**DIRECTIONS:** List every country named in the court report below.

Barrack, who is charged with acting as an unregistered foreign agent for the United Arab Emirates, suggested doing something like that would have been bad for business.
Tom Barrack exits Brooklyn Federal Court on Oct. 21, 2022, in New York.
Tom Barrack leaves federal court in New York on Friday.Bebeto Matthews / AP

Tom Barrack, a friend of former President Donald Trump's who was chair of his inaugural committee, took the witness stand in his own defense in New York's Brooklyn federal court Monday to push back against allegations that he sought to cash in on his ties to Trump by acting as an unregistered foreign agent for the United Arab Emirates.

Barrack, a billionaire from California, testified that his private equity fund, Colony Capital, did big business with other Middle East countries besides the UAE, including Qatar and Kuwait.

Asked by his defense attorney whether he could have agreed to act as an agent of just one investor, Barrack said that would have been "impossible" because it would have soured other investors in his multibillion-dollar fund, giving them the perception that "if you’re acting for them, you're not going to act for us."

He also answered questions about his decades of friendship with Trump, whom he called "smart, instinctively brilliant and more resilient than anybody I ever knew." Barrack said the relationship ended up being "disastrous" for him professionally. Asked to support that characterization, Barrack responded, "I'm sitting with all of you today."

Barrack said he'd had high hopes that he could influence Trump's view on Middle East policy and that Trump would tamp down some of his divisive language after he took office. "I thought he would transition, this rhetoric. ... The style was something that I and others didn’t appreciate," Barrack said. "I thought he would just change."

Barrack said that when Trump didn't dial back his language, his publicly traded company paid the price for its public ties to him. "Owners of public shares vote with their feet," he said. "It was a nightmare."

**SUPPLIED DATA:**
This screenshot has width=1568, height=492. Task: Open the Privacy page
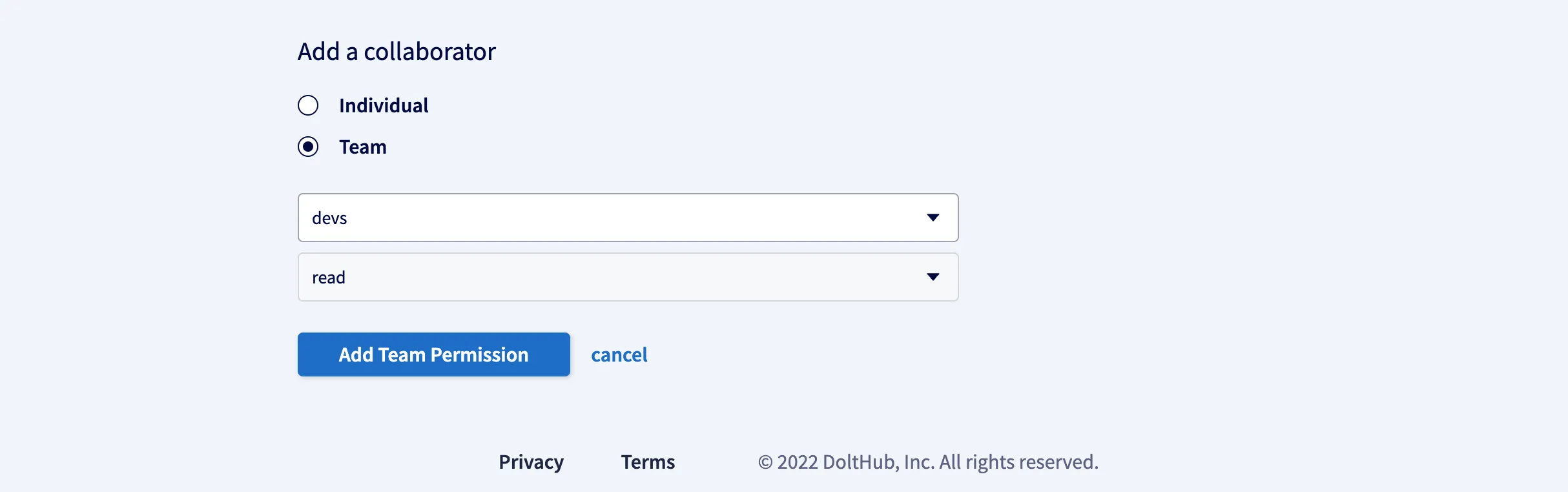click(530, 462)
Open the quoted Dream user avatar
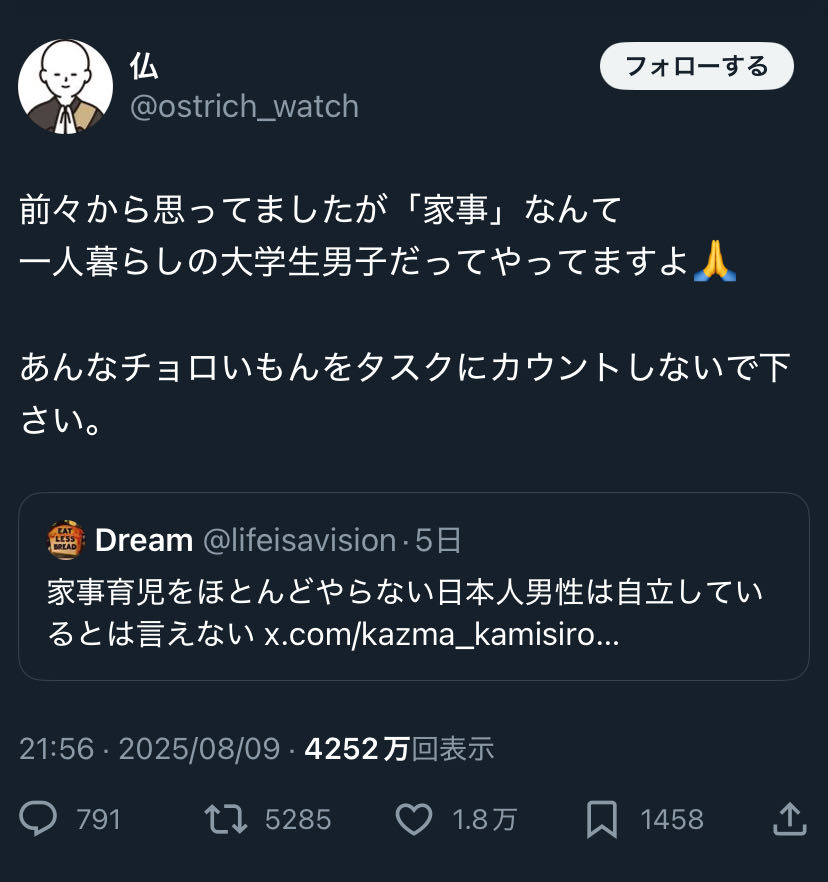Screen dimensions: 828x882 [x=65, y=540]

**TASK RESPONSE:** United Arab Emirates, Qatar, Kuwait